INPUT START
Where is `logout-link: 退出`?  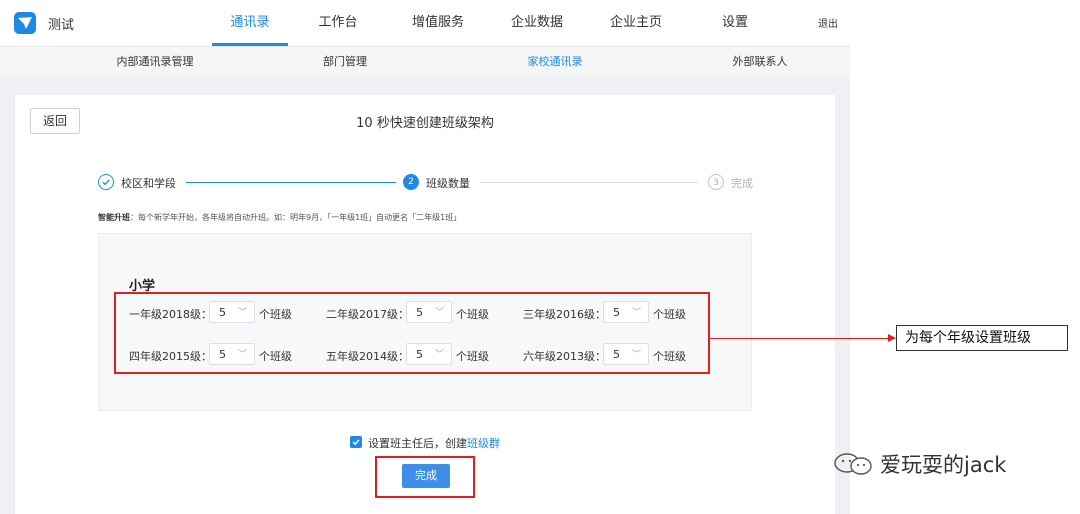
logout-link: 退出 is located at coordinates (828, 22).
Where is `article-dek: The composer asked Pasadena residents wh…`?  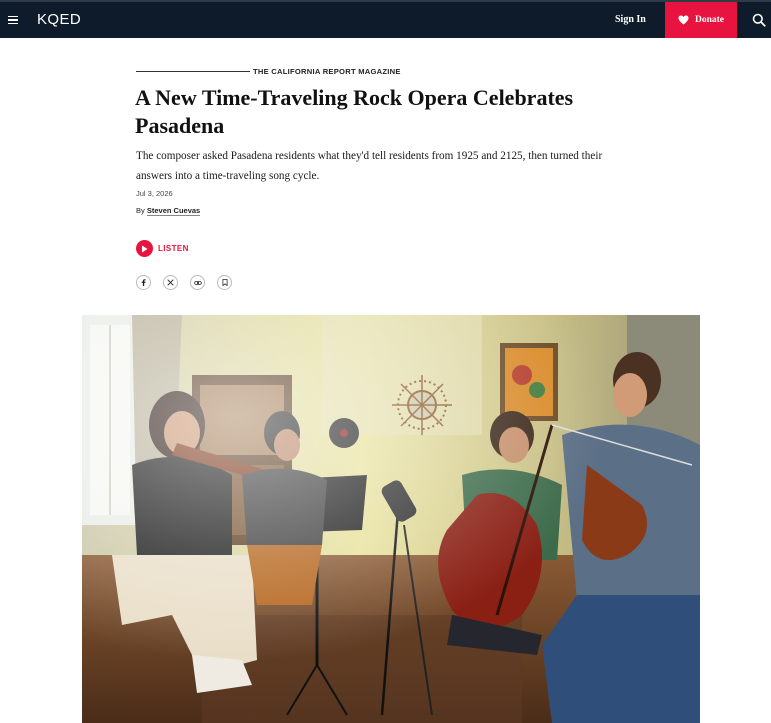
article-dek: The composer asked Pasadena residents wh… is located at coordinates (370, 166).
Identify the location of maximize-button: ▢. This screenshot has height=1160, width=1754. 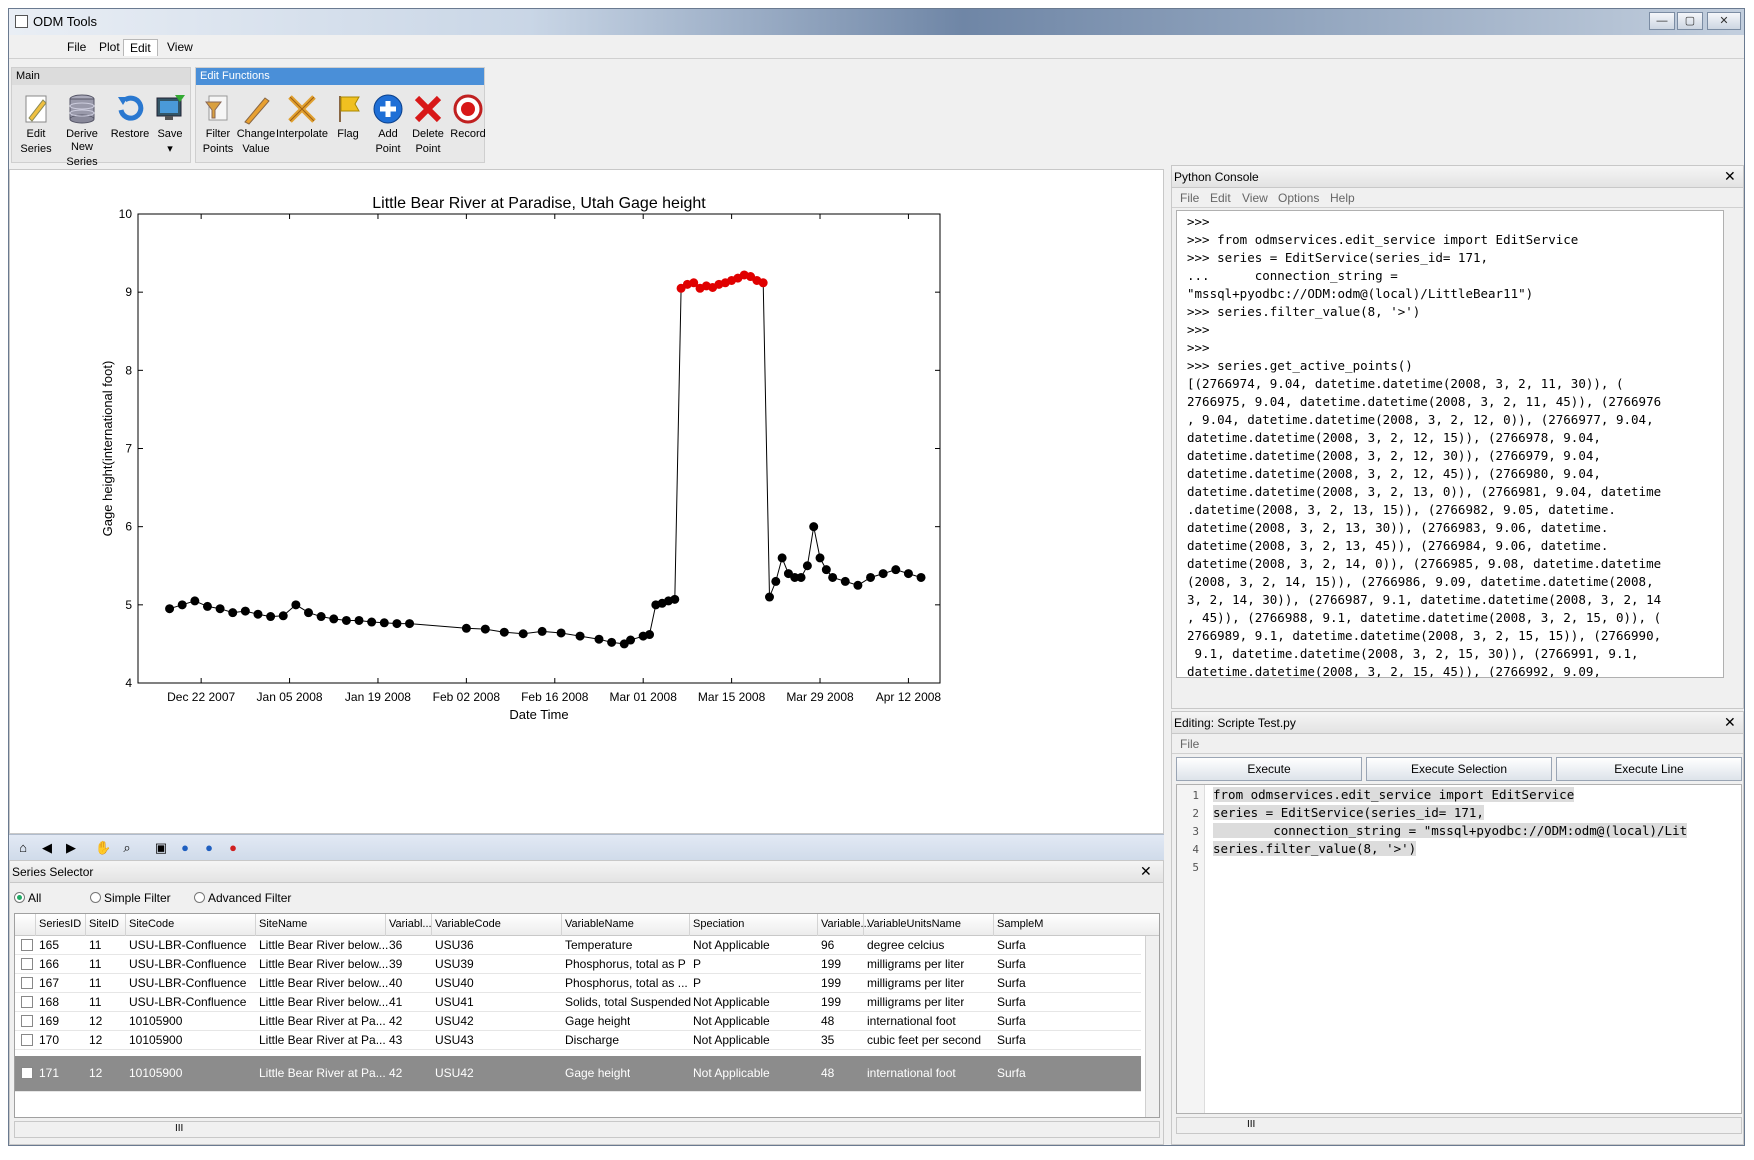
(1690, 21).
INPUT END
EXERCISE BRIEF -
Format every line of the entries above as a Markdown table with two columns, No. for the row number and Line for the line itself. Skip blank lines and leave the pictures out.

SOLUTION -
| No. | Line |
|---|---|
| 1 | Where is `logout-link: 退出`?   |
| 2 | logout-link: 退出 is located at coordinates (828, 22). |
| 3 | Where is `article-dek: The composer asked Pasadena residents wh…`?   |
| 4 | article-dek: The composer asked Pasadena residents wh… is located at coordinates (370, 166). |
| 5 | Identify the location of maximize-button: ▢. This screenshot has height=1160, width=1754.  |
| 6 | (1690, 21). |